Not only is Trulia working on serving up more relevant results, it’s also tweaking how it presents them to users to spark the emotional connection that it has found is such a key part of the process of finding a home, McNulty said.
Role for Redfin agents
Redfin is also hunting for ways to make search a more intuitive and better process for the buyers who come to its site.
Redfin offers what the Seattle-based firm’s director of product, Andy Taylor, calls “collaborative filtering” — surfacing homes and neighborhoods “liked” by other users conducting similar searches.
The brokerage is also experimenting with ways to suggest homes that might be good fits for users who don’t employ well-defined searches or save their past searches, Taylor said.
Redfin’s perspective on search is a little different because, unlike Trulia, Zillow and realtor.com, it’s also a full-fledged brokerage, which means it has a particular focus on tying its own real estate agents into the search process.
Redfin has a machine-learning algorithm that collects listings that consumers might like based on how they search on Redfin, but it’s sent only to those who are currently working with a Redfin agent.
The tool, Listings Matchmaker, sends the collection of suggested listings to consumers’ Redfin agents first. The agents then give each property a “thumbs up” or “thumbs down” based on what they know about their clients’ specific preferences, and any inside knowledge they may have about a home that a computer algorithm may not.
Move’s foray into ‘machine learning’
Realtor.com operator Move Inc. is also on the hunt to revamp search.

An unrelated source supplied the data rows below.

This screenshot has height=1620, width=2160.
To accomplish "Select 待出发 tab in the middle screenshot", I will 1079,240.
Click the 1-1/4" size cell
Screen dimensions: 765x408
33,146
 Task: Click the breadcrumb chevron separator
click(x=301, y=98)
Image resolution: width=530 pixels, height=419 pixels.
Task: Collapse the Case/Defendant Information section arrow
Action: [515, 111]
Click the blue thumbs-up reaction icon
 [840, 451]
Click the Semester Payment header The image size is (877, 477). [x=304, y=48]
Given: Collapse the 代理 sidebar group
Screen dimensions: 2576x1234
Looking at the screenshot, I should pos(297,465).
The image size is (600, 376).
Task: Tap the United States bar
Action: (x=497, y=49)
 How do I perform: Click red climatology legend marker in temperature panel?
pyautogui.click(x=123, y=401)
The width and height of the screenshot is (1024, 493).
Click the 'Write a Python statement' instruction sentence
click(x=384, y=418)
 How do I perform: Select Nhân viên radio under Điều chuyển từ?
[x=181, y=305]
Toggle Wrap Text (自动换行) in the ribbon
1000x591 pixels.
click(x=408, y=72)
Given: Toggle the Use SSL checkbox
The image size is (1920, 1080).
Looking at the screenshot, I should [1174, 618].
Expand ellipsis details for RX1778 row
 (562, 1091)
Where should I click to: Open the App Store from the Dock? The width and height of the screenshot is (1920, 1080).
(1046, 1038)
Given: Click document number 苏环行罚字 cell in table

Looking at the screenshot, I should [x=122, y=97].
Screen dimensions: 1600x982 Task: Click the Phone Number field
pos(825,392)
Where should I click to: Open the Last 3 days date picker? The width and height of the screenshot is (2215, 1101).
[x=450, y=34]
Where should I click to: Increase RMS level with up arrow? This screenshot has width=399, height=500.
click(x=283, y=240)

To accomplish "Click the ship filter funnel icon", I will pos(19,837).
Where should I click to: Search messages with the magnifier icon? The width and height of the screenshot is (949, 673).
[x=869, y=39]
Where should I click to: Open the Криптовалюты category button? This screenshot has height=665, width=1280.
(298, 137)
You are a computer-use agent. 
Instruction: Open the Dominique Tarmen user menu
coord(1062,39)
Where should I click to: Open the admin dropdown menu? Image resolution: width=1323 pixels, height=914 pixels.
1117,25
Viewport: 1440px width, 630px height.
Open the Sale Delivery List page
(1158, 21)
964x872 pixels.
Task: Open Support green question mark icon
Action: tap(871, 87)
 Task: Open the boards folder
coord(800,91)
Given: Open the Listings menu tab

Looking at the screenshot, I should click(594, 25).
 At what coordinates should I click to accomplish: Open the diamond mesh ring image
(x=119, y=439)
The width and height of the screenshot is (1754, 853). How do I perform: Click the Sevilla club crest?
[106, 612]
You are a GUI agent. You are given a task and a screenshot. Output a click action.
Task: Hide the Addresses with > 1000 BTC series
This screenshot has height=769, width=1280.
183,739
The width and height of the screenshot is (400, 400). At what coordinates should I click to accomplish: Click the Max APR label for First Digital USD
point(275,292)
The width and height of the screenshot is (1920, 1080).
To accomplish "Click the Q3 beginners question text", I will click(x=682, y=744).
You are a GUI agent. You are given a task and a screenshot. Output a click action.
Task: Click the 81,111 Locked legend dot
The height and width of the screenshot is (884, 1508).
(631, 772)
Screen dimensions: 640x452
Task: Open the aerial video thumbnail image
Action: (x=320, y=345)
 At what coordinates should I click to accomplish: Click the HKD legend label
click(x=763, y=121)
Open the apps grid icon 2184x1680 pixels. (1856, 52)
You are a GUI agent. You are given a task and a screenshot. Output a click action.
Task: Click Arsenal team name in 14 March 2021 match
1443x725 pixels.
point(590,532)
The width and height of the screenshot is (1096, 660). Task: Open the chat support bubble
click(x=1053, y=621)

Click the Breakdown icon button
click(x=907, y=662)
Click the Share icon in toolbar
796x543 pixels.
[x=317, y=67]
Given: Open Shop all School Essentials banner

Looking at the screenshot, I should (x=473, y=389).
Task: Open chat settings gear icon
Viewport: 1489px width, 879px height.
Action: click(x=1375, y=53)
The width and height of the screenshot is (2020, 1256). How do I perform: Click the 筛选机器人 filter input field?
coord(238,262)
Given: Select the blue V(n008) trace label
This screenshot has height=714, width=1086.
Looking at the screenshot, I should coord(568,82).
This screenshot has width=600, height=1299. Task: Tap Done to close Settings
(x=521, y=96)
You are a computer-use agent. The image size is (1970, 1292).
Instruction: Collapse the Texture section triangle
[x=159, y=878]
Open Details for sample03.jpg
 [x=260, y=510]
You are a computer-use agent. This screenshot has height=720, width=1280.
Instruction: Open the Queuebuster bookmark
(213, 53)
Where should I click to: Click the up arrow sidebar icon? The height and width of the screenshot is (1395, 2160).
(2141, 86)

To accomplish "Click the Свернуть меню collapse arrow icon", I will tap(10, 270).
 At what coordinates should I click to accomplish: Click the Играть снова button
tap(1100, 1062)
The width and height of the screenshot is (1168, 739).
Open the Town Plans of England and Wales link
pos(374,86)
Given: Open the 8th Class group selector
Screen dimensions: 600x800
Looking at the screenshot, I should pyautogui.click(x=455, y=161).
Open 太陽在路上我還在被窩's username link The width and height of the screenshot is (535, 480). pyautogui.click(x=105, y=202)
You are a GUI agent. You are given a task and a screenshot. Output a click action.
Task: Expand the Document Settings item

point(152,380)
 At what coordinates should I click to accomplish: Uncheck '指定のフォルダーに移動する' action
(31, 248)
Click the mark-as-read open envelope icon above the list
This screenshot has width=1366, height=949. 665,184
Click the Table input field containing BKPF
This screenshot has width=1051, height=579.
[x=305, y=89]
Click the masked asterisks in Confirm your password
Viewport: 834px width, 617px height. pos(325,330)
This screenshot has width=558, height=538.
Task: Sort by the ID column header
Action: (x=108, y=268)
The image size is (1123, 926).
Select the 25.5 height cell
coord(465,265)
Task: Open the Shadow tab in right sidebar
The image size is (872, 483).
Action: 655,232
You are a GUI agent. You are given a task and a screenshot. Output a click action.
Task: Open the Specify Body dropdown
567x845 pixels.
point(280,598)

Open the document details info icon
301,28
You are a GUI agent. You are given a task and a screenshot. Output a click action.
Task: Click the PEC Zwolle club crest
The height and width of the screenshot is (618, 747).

Move is the sole investor in Ylopo, a search-focused startup co-founded by a Move exec that uses machine learning and data mining “to curate and recommend homes that we believe (users) will be most attracted to, thus creating a more intuitive user experience and a more interested prospect for real estate professionals,” according to the startup’s LinkedIn profile.
Realtor.com declined to discuss any details about how it plans to integrate Ylopo into its search technology, or how it’s experimenting with predictive search.
Zillow’s RealScout play
Zillow has also been largely mum on how it’s thinking about predictive search. Currently, it serves up a set of three “similar homes for sale” on the right rail on property detail pages, but didn’t share how those properties were chosen.
RealScout, a startup that aims to level the real estate search playing field for brokers and agents by selling them access to its search technology, is also squarely focused on matching homebuyers to homes.
By building elaborate tags for listing images, spotlighting the proximity of neighborhood-specific amenities and constructing detailed homebuyer questionnaires, RealScout, which announced a $6 million funding round in November, is looking to serve up better search results, tailored to specific homebuyers.
Predictive search’s mobile gateway
Mobile devices, which can trigger instant notifications based on their locations, are also a big part of the coming tide of predictive search in real estate.
In May, for example, Trulia updated its smartphone apps to alert users to new listings that meet their search criteria when they come within a certain distance of them. The feature’s geolocation element is a big part of Trulia’s effort to move users from search to discovery, McNulty said.
In February 2013, Zillow began powering the real estate portion of Google’s intelligent personal assistant, Google Now. When users enter keyword search terms that indicate they are home shopping, or make frequent visits to real estate sites, a new Zillow “card” for Google Now provides information on nearby homes for sale and open houses.
Redfin’s mobile tools allow agents to quickly filter through and assess the customized suggestions Redfin sends to its buyer clients, Taylor said.